- _Exercise instructions_:
**A.** List the questions the Talos Linux post asks about what the author couldn't remember.
**B.** Copy the Talos Linux post from "Introduction" to "Everything seemed fine.".
**C.** According to the Talos Linux post, what series is this post part of?

BEGIN Document excerpt

Installing Talos Linux on TuringPi RK1: Learning from My First Attempt
Documentation isn't optional. How I lost access to my working Talos cluster and why I'm reinstalling from scratch with proper documentation.
Introduction
In November 2025, I successfully installed Talos Linux on my TuringPi cluster. The installation worked. The cluster came up. Everything seemed fine.
Then I lost access.
Not because the cluster failed - but because I didn't document how I was connecting, from where, or which commands needed to run on which machine. When I came back to the cluster a few weeks later, I couldn't remember my workflow. Keys? Configuration files? Which terminal was SSH'd where?
This is the problem with not documenting as you go.
So now I'm starting over. Same hardware, same process, but this time with complete documentation of every step, every connection, every command location. This post captures what I learned from my first attempt and sets up for a proper, reproducible installation.
🏠 This is part of the Homelab Journey series - building a production Kubernetes cluster from scratch.

END Document excerpt
BEGIN Collected material

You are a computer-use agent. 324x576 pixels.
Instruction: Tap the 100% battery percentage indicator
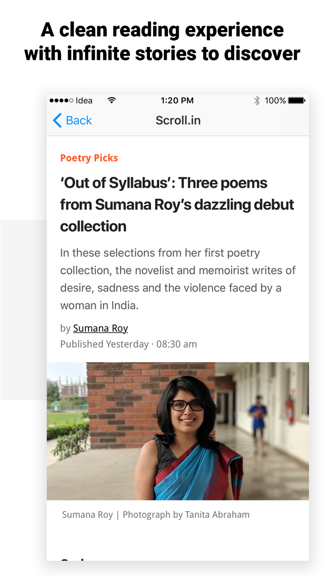pyautogui.click(x=275, y=100)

END Collected material

- _Solutions to the tasks_:
**A.**
Keys?
Configuration files?
Which terminal was SSH'd where?

**B.**
Introduction
In November 2025, I successfully installed Talos Linux on my TuringPi cluster. The installation worked. The cluster came up. Everything seemed fine.

**C.** The Homelab Journey series.